Bridging lenders are known for being flexible and agile, and can create bespoke finance products for their customers. For example, they can help a customer buy a property quickly or off the market, perhaps to get a good deal or avoid any other bidders.
Bridging can enable refurbishment, extension or development of houses and commercial properties. It can also allow for a chain break: if you want to buy another home and secure it without selling your own home first, a bridging loan can help you do so, repaying that loan once your main home is sold. This is particularly helpful at present, when there is a shortage of housing stock coming on to the market and buyers want to secure their future homes quickly.

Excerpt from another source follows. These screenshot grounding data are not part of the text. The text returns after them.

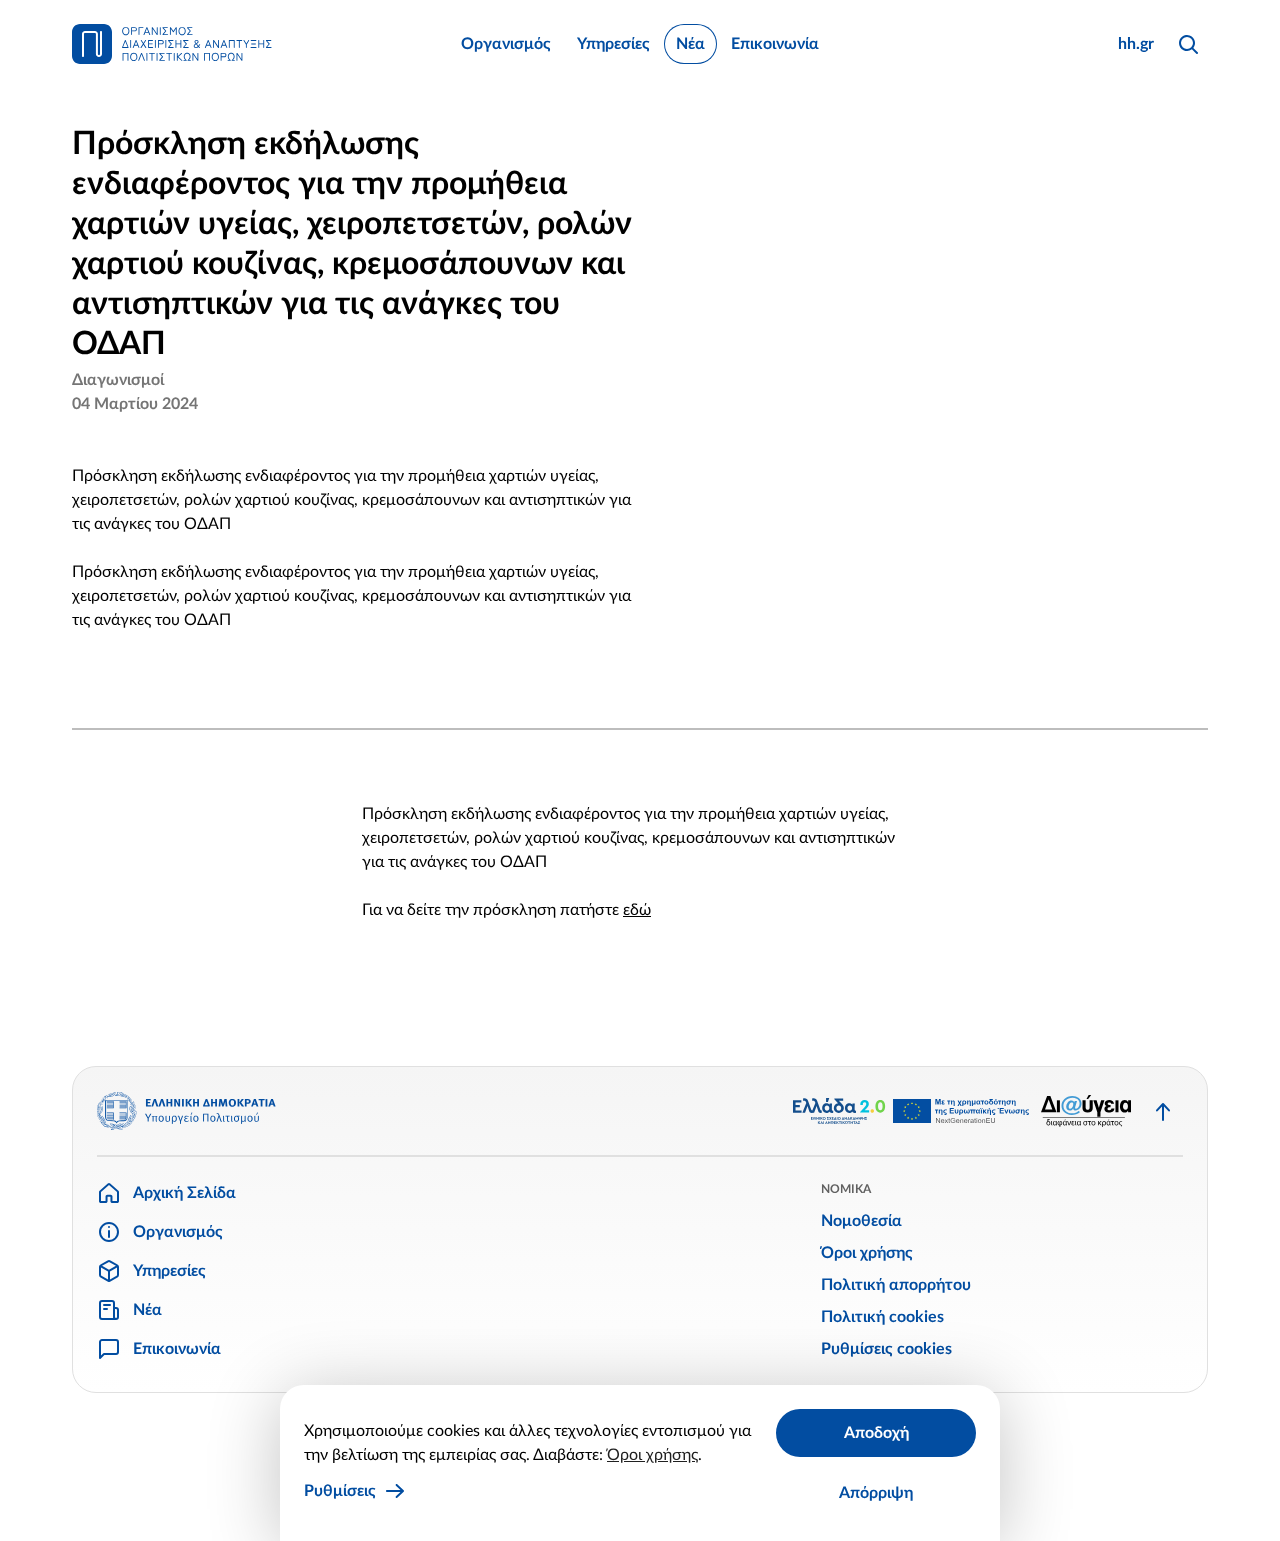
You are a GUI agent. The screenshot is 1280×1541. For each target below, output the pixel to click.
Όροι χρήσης (652, 1455)
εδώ (637, 910)
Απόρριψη (876, 1493)
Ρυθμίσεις (340, 1491)
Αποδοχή (876, 1433)
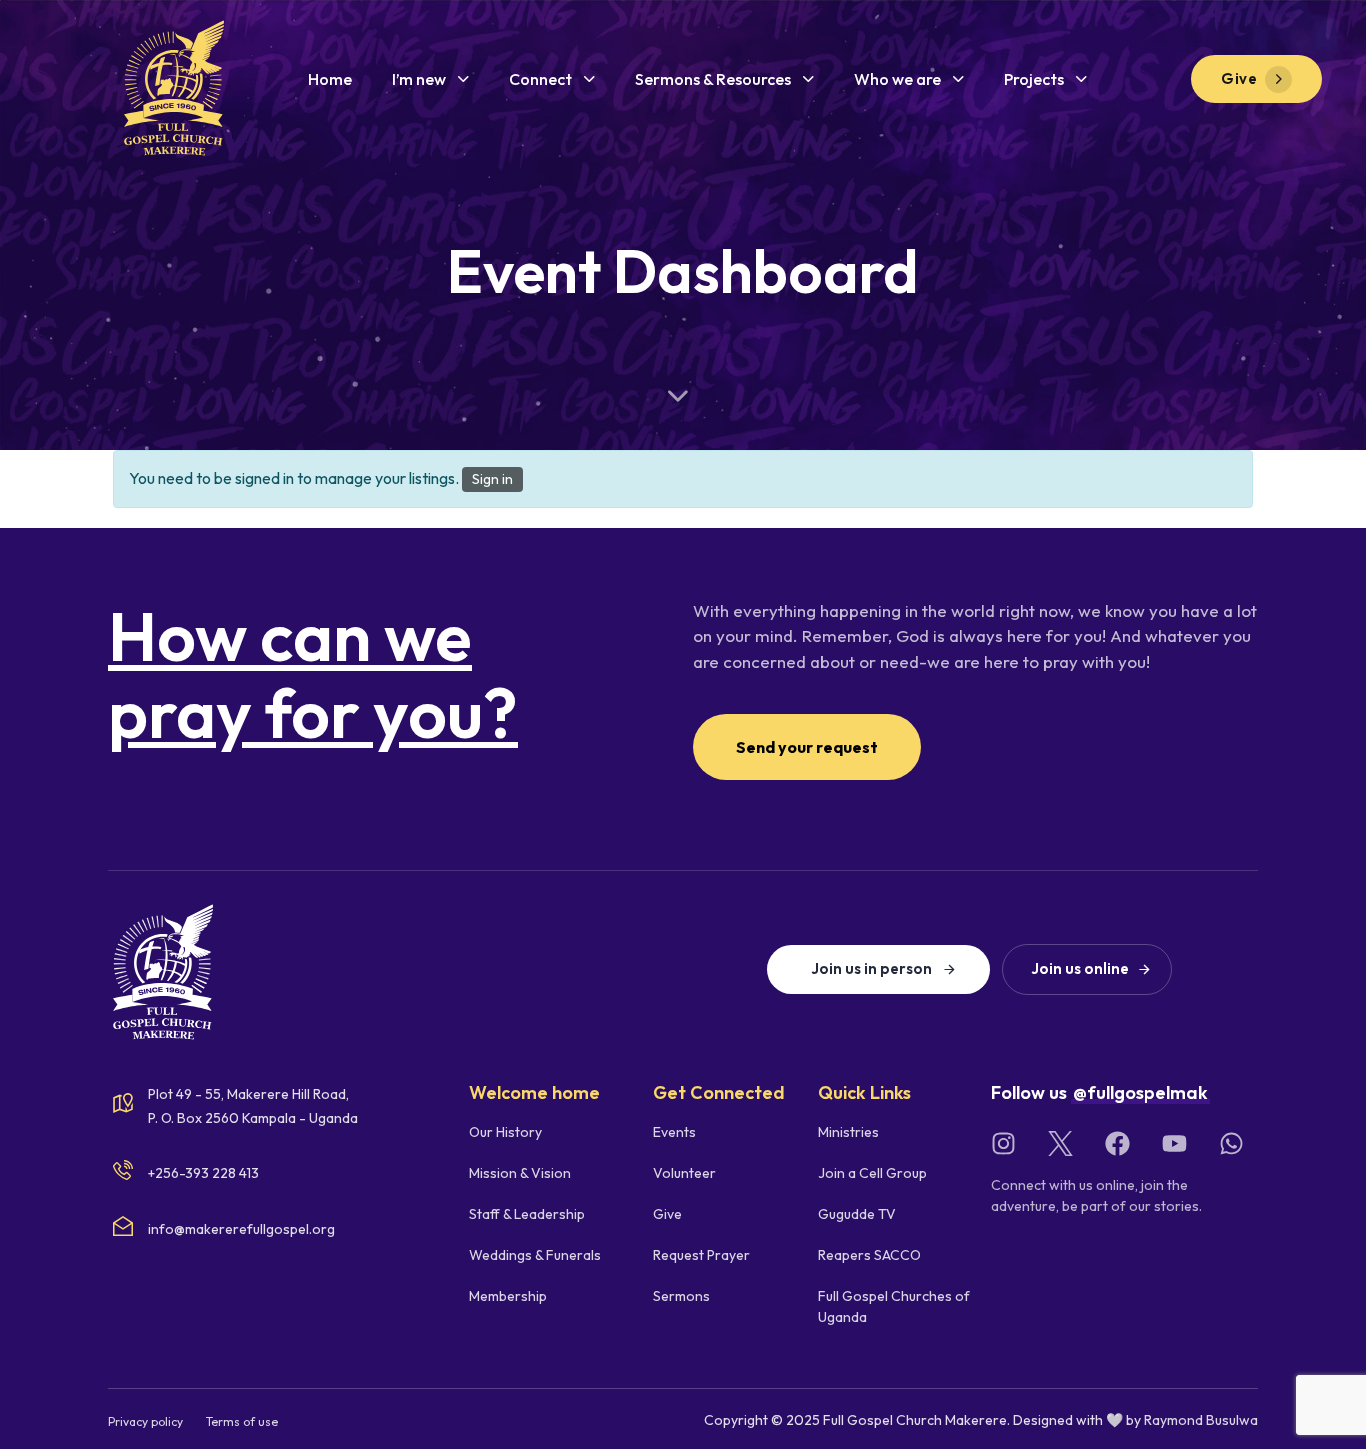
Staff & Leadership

The numerous reasons for using bridging finance demonstrate why the sector is so important to the overall lending market. Above all, it helps people, companies and developers move quickly.
A key criterion for any bridging lender is the customer’s repayment strategy. This must be clearly identified at the outset of the process. The customer must be able to settle the debt, normally over a 12-month period.
Repayment is typically enabled either by using money from the sale of a property or from refinancing on a longer-term mortgage with a bank, whether a challenger or a traditional high-street operator. Although some lenders are now offering both bridging and long-term products, this has evolved in response to the needs of existing clients.
The biggest challenge that valuers have faced is providing a quality, well-written report within pre-agreed timescales so that the lender can fulfil their promise to their customers, with the average bridging drawdown being less than 60 days.
One of the key benefits of using bridging finance is this speed of service, with which valuers have then had to keep up. Meeting agreed timescales has therefore become more important.
Arguably, it is vital for the surveying professions more widely and the insurance market to understand these changes in property lending. Insurers still refer to the bridging market as secondary, sub-prime lenders; however, I believe this to be a superseded term, out of step with market realities.
The bridging market is forecast to get bigger, and today it already lends more than £5bn annually. Therefore, more valuers will be given the task of writing and submitting reports in a tight timeframe.
The technology – such as easy access to comparables, flood risk and planning data, and energy performance certificates, as well as auto-populating reports to help valuers be more efficient – must be in place to ensure reports are right first time to prevent any delays.
Bridging is designed to put the loan in the hands of the customer as fast as possible, often to meet a specific deadline. Valuers must understand that time is of the essence and get to grips with the challenges this entails.